Suriye Deyrizzor’dan Türkiye’ye gelmeye çalışan Abdurrezak El-Hüseyni’in başından geçenler tam bir skandal. İddiaya göre, El-Hüseyin’i önce sınırda tellerden geçmeye çalışırken Türk askerleri tarafından ölesiye dövülüp orada bırakıldı. Askerler üzerindeki paraları ve eşyaları aldı. Daha sonra getirildiği hastanede Tanı olarak “Motorlu taşıtla kaza yapma” diye kayıtlara geçti.

Abdurrezak El-Hüseyni, Suriye Deyrizor’a bağlı Meyyedin’de ilim sahibi bir ailenin içinde kendi ahallesinde imamhatiplik görevi yapan bir kişi. Suriye savaşının başlamasıyla her yerde olduğu gibi Meyyedin’de de ölümler ve tehditler başlamış. Alenin ilim ve irfan sahibi olması münasebetiyle hem rejim tarafından hem de IŞİD tarafından defalarca tehdit’e maruz kalmış. Aile sonunda dayanamayıp Türkiye’nin yolunu tutmuş.
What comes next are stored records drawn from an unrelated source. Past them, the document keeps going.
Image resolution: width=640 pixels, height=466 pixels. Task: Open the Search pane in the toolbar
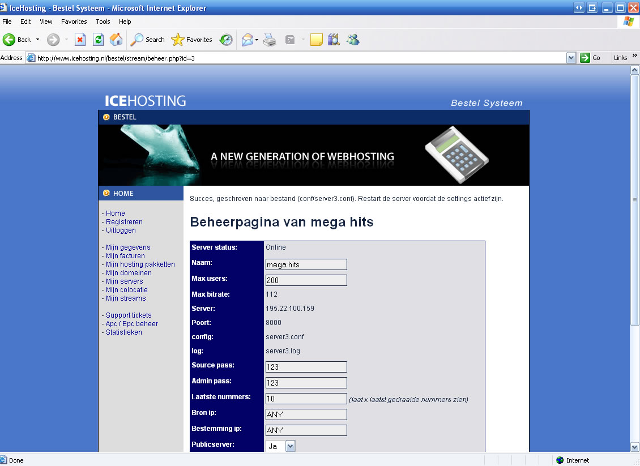pos(148,40)
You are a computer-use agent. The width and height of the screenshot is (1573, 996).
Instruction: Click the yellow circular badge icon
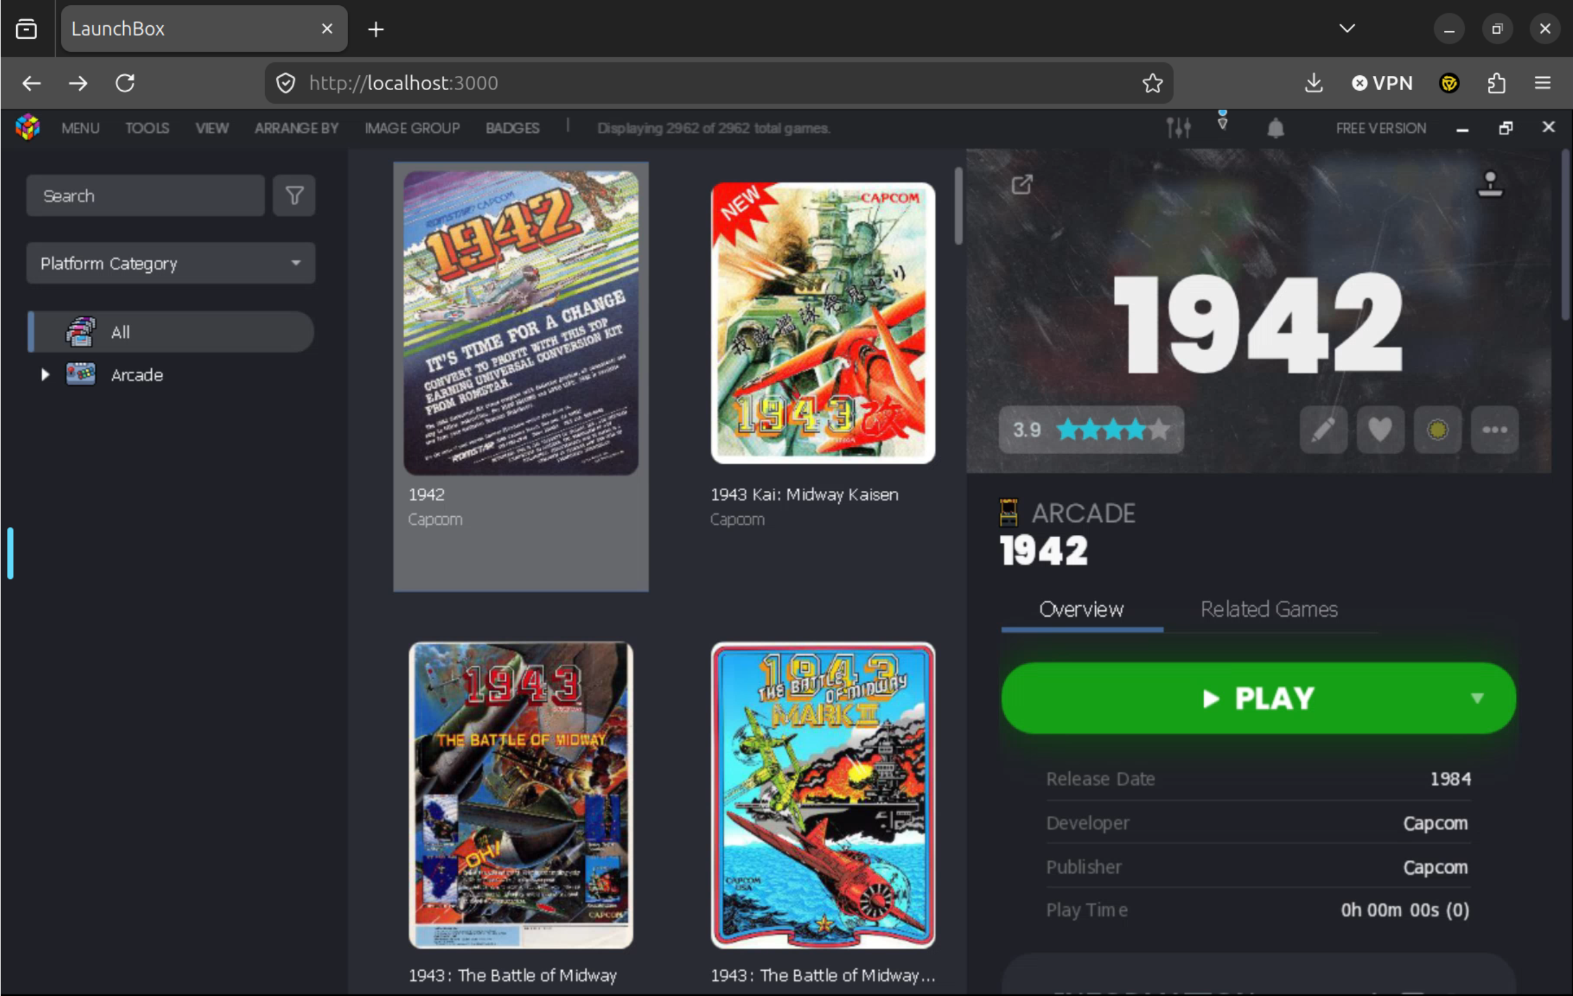[x=1437, y=430]
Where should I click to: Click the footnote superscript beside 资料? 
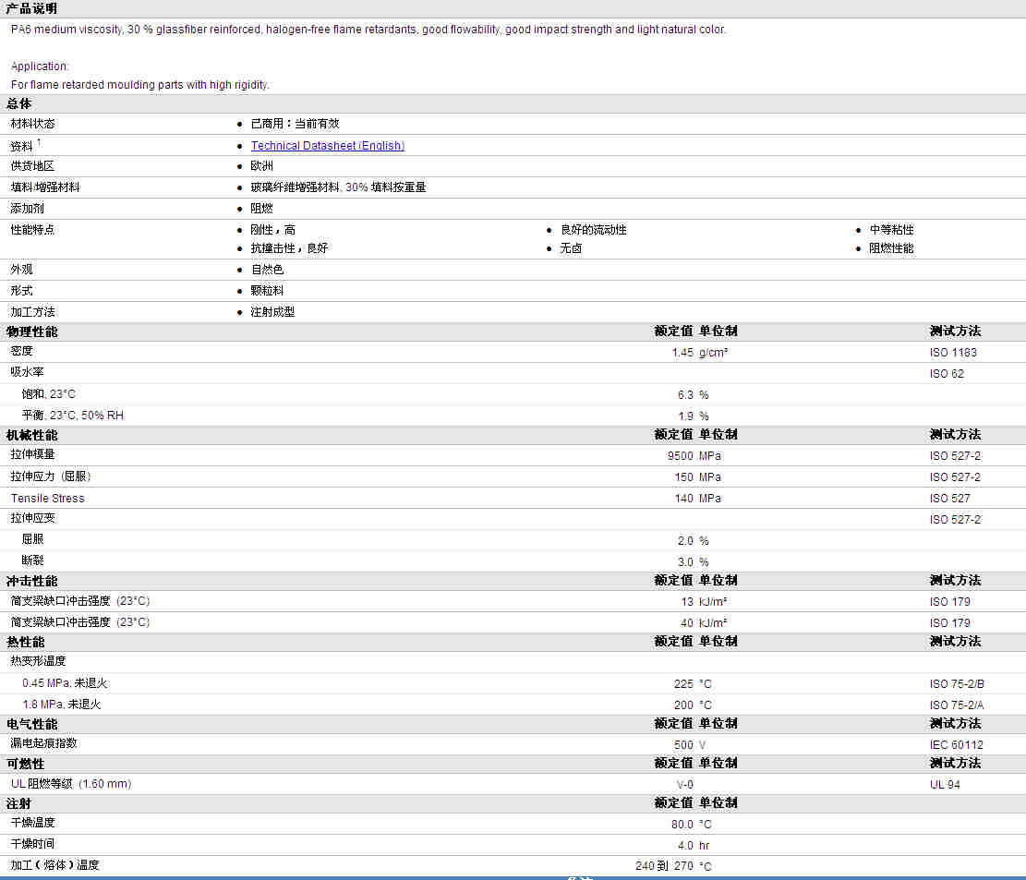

Aile’nin son fertlerinden ilan Abdurrezak El-Hüseyni ve 12 yaşında iki yeğeni olan İbrahim ve Muhammed’le sabah saat 6’da Türkiye’nin yolunu tutmuş. Akşam Öncüpınar sınır kapısına gelen Abdurrezak ve iki yeğeni kapının kapalı olmasından dolayı çaresiz bir şekilde sağa sola koşuşturmaya başlamış. Suriye Sınırı tarafından bulunanlar “Bu akşam burada bu iki çocukla kalacak yerin yok. Sen en iyisi çocuklarla beraber tellerden Türkiye’ye geç sana bir şey demezler demiş.

Abdurrezak El-Hüseyni bundan sonrasını şöyle anlatıyor: “Ben ve iki yeğenim tellerden geçmeye çalıştık. Tam o sırada silah sesleri geldi. İki yeğenim geride kaldı bende telleri geçtim. Geriye dönüp baktığımda jandarmalar geldi. Beni çağırdılar bende geri döndüm ancak Türkçe bilmediğim için durumumu anlatamadım. Jandarmalardan birisi önce yeğenlerimden birini dövmeye kalktı. Daha sonra da eline bir taş alarak önce bağırmaya başladı. Daha sonra o taşı kafama vurdu. Bir müddet baygın kaldığımı daha sonra anladım. Kendime geldiğimde hala yerde bağırarak beni dövdüklerini gördüm.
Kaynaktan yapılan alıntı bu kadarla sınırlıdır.